El delirio de Turing (2003) de Edmundo Paz Soldán, además de ser una novela de ciberpunk, es un texto preocupado por el impacto de los procesos políticos neoliberales en Bolivia. Más aún, el texto también es una reflexión sobre la responsabilidad de asumir una identidad. La novela se centra en Miguel Sáenz un burócrata que trabaja en la cámara negra, un dispositivo inventado por el gobierno de Bolivia para dar persecución en la web a la oposición. En su vida burocrática, este personaje se convierte en Turing, un analista de mensajes. Dentro de la cámara negra, Sáenz deja de existir y Turing emerge como un exitoso, pero ahora en decadencia, analista.
El desdoblamiento de Miguel Sáenz al entrar a la cámara negra no es un cambio radical, Turing y Sáenz no son personas distintas. Por otra parte, la novela parece sugerir que ciertos dispositivos como la red (para Flavia y Kandinsky) y la caja negra (para Sáenz); o experiencias como vivir en el extranjero (para Ramírez Graham y Albert) ofrecen devenires para quienes viven en estos mundos. No obstante, Sáenz no deja de ser padre y esposo cuando es Turing, por más que pretenda lo contrario. Incluso el narrador en segunda persona deja ver que cuando se narra a Turing más nos enteramos de la vida de Miguel Sáenz, de sus pensamientos y deseos. Turing no sirve a la narrativa como un agente que “decodifica” a Sáenz, sino como un pliegue que le permite a Sáenz marcar distancia, pretendidamente, con sus deseos más íntimos, “sus labios se acercaron. Intentaste desprenderte de ti mismo, abstraerte de esos instantes, verte desde lejos como si fuera otro el que estaba en el subsuelo con Albert. Pero descubriste que no querías alejarte del todo” (128). Ese pliegue, llamado Turing, es parte integral de Sáenz. Así, los deseos de Turing son los de Sáenz y viceversa. El deseo se corta, pero continúa. El delirio no es de Turing, es de Miguel Sáenz, e igualmente es el delirio de uno mismo y la responsabilidad de la identidad individual.

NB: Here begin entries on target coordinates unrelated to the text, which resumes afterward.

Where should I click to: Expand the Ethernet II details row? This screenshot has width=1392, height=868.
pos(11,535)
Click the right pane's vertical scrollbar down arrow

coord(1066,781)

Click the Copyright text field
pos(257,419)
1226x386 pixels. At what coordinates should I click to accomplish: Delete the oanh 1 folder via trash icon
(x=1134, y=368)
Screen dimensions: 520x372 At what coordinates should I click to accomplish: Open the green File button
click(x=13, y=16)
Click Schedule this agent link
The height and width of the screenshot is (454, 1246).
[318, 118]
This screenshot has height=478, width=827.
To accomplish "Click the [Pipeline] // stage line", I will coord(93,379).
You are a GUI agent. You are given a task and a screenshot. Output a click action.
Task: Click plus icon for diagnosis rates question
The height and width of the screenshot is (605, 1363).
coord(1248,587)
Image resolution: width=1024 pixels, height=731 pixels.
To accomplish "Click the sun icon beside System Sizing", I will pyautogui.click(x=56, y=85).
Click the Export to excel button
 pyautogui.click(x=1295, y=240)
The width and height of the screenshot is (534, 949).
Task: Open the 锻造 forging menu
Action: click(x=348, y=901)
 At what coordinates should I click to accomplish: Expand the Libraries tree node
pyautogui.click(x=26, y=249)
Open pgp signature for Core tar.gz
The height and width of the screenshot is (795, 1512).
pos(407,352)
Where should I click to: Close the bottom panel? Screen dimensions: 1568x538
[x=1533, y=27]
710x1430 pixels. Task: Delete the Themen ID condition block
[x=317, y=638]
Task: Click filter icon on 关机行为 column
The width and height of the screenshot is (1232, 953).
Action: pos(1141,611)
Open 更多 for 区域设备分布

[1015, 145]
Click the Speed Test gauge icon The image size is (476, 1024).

La web e interfaces de redes sociales que ofrecen “mostrarnos” al mundo de forma “auténtica” o “diferente” de lo que en realidad somos no hacen sino plegar nuestra superficial y frágil identidad. En la novela, por mucho que Turing pliegue a Sáenz, siempre recaemos en la mediocre vida en “el mundo real” del segundo. Esto sucede principalmente porque Sáenz cree que su pliegue es otro distinto de él. Por otra parte, ¿cómo habría de haber vivido el personaje Flavia luego del acoso de su padre sin plegarse? Flavia da cuenta de otro tipo de pliegue, uno que no esconde la mediocridad de su vida, pero tampoco la resuelve, porque como se dice sobre el acoso de Flavia, ella “siempre supo qué había ocurrido, pero se había negado a procesar la información y lidiar con ella” (135). Entonces, si plegarse es inevitable, lo último que nos queda es un cinismo responsable y consciente como el de Flavia. La confrontación de Flavia con su padre sucederá más pronto que tarde y vendrán otros pliegues. El pliegue puede ayudar a la vida (como con Flavia), pero también el pliegue es un engaño, una falta de responsabilidad y compromiso (Sáenz) y a su vez sin la tensión del pliegue no hay vida, ni narración. ¿Hay, entonces, que desechar todo intento de lectura profunda y buscar (des)doblar la superficie en que vivimos y que leemos?